_Saved data entries_:
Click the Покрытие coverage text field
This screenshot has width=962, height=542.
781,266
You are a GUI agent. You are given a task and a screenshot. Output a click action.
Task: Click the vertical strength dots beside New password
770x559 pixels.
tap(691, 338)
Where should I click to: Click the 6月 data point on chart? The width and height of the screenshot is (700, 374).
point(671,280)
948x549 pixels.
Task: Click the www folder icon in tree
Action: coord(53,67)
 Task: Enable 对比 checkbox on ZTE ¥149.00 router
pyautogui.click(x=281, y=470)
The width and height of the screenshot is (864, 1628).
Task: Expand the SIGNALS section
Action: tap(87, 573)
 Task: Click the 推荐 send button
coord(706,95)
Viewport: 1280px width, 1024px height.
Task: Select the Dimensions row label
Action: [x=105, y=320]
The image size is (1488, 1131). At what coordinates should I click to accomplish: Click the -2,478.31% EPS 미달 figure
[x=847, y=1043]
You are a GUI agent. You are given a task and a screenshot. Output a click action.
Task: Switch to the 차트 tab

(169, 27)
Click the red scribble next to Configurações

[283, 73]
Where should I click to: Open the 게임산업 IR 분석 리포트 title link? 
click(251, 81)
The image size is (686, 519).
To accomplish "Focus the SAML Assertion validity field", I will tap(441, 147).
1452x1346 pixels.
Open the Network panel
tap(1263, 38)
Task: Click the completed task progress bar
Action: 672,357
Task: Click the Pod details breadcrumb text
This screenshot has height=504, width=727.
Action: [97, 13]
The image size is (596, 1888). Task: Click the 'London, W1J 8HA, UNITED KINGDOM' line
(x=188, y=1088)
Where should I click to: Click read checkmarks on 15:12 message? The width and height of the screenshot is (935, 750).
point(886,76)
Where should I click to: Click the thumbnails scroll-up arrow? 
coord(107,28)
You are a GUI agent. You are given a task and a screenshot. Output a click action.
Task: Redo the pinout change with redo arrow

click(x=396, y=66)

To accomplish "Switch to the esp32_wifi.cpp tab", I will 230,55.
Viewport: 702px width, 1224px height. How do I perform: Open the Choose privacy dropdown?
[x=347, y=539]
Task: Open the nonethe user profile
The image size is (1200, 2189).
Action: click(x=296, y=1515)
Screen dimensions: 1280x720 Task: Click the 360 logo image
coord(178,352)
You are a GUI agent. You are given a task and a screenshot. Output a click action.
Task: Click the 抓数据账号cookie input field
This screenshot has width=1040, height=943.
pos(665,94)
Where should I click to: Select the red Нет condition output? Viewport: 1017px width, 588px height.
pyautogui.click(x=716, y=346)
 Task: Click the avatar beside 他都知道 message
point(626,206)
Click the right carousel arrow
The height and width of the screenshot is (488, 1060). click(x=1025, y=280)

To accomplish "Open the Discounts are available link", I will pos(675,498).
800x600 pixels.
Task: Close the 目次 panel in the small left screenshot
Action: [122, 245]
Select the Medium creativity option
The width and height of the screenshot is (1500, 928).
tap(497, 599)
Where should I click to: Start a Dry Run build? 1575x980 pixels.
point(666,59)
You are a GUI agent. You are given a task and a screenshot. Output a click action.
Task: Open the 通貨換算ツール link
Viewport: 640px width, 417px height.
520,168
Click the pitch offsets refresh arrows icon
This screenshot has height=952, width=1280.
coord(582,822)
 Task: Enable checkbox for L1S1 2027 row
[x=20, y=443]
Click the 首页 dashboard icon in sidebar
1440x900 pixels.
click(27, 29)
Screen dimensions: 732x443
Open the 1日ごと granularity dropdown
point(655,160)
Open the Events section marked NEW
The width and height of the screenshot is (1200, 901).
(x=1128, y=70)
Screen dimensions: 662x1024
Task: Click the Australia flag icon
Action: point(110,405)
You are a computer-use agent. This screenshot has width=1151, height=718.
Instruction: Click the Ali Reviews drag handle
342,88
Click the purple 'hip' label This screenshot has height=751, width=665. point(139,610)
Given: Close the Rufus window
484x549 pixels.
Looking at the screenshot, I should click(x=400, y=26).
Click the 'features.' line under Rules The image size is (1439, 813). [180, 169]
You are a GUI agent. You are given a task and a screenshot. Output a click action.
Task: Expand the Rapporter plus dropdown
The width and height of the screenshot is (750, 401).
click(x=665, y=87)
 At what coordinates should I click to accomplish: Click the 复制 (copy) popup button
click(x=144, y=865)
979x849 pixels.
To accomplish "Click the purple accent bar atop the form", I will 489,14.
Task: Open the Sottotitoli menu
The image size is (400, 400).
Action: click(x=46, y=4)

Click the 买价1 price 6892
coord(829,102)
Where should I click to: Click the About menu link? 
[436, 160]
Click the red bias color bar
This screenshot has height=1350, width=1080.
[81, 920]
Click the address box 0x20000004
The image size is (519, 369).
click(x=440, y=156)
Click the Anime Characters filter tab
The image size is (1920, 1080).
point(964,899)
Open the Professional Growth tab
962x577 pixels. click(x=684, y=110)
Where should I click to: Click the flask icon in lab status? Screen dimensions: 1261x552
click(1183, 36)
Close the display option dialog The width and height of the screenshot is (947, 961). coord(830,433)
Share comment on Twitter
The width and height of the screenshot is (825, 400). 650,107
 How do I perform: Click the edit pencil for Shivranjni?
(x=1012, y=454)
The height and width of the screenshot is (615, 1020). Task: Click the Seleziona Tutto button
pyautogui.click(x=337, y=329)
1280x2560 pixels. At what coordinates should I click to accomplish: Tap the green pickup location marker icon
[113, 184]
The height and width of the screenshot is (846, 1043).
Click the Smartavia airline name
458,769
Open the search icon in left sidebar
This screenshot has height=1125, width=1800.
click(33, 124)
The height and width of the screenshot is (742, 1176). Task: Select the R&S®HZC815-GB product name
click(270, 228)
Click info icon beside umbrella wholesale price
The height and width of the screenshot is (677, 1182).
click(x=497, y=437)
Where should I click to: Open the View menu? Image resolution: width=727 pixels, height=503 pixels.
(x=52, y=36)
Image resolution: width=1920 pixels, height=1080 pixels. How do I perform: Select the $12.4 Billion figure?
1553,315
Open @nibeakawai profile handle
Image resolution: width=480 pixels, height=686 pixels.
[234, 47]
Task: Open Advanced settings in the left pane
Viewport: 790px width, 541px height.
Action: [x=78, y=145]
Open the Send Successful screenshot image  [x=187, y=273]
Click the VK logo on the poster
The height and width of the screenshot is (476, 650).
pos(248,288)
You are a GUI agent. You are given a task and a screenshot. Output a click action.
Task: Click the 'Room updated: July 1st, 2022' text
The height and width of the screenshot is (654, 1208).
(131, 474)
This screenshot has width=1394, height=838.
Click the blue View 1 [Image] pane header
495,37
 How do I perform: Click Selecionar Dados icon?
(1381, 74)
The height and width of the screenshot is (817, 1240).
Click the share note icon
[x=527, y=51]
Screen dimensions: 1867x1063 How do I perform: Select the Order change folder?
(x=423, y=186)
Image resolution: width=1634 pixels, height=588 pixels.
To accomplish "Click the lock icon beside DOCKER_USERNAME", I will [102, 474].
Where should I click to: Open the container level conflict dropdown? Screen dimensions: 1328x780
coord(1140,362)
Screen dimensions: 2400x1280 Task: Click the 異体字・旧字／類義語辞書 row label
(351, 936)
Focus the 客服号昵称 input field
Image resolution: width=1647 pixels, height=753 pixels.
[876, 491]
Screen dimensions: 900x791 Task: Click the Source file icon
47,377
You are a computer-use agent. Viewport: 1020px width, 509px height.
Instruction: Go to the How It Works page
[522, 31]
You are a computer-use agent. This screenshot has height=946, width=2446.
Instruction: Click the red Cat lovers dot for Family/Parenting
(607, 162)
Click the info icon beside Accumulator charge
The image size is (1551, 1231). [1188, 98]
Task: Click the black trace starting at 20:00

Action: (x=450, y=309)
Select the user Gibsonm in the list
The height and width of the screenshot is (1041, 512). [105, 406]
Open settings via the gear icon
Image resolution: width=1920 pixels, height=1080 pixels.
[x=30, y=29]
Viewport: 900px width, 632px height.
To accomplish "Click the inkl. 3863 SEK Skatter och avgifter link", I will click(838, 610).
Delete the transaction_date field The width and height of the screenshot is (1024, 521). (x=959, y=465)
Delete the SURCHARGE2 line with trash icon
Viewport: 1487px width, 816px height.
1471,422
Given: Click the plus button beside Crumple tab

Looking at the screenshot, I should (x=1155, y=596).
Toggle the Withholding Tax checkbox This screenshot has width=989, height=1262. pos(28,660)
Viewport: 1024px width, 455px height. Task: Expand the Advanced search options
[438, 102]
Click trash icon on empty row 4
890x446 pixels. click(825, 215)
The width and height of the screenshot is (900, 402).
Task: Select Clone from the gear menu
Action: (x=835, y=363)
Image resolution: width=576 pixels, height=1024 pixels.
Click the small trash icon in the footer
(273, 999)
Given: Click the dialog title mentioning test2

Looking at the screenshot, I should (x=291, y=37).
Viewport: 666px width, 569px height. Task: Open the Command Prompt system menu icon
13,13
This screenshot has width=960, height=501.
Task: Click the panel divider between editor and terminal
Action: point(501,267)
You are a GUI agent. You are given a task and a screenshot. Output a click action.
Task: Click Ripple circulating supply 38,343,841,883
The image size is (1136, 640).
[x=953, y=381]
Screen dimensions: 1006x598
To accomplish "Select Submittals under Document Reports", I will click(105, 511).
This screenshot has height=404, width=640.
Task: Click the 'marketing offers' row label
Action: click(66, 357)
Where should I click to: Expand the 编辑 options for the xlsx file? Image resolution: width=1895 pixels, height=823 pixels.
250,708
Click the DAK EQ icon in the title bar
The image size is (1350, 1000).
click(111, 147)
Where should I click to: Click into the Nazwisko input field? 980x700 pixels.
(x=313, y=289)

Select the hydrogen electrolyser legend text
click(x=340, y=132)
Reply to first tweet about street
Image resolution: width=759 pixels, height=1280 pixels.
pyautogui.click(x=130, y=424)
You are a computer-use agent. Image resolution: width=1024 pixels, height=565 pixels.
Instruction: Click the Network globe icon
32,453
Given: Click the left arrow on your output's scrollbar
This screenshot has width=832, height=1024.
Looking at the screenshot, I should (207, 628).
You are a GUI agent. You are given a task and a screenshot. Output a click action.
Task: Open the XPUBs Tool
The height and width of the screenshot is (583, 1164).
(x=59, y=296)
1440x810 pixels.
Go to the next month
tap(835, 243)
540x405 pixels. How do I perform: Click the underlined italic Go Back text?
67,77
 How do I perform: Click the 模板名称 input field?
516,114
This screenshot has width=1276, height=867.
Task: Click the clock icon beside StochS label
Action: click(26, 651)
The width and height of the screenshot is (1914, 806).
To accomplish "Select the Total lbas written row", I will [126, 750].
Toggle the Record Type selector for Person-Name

_Problem to solve_:
Lines to set down from above: the line with "Open the Events section marked NEW", the line with "Given: Close the Rufus window", and every line between, each exactly as written.

_Task response_:
Open the Events section marked NEW
The width and height of the screenshot is (1200, 901).
(x=1128, y=70)
Screen dimensions: 662x1024
Task: Click the Australia flag icon
Action: point(110,405)
You are a computer-use agent. This screenshot has width=1151, height=718.
Instruction: Click the Ali Reviews drag handle
342,88
Click the purple 'hip' label This screenshot has height=751, width=665. point(139,610)
Given: Close the Rufus window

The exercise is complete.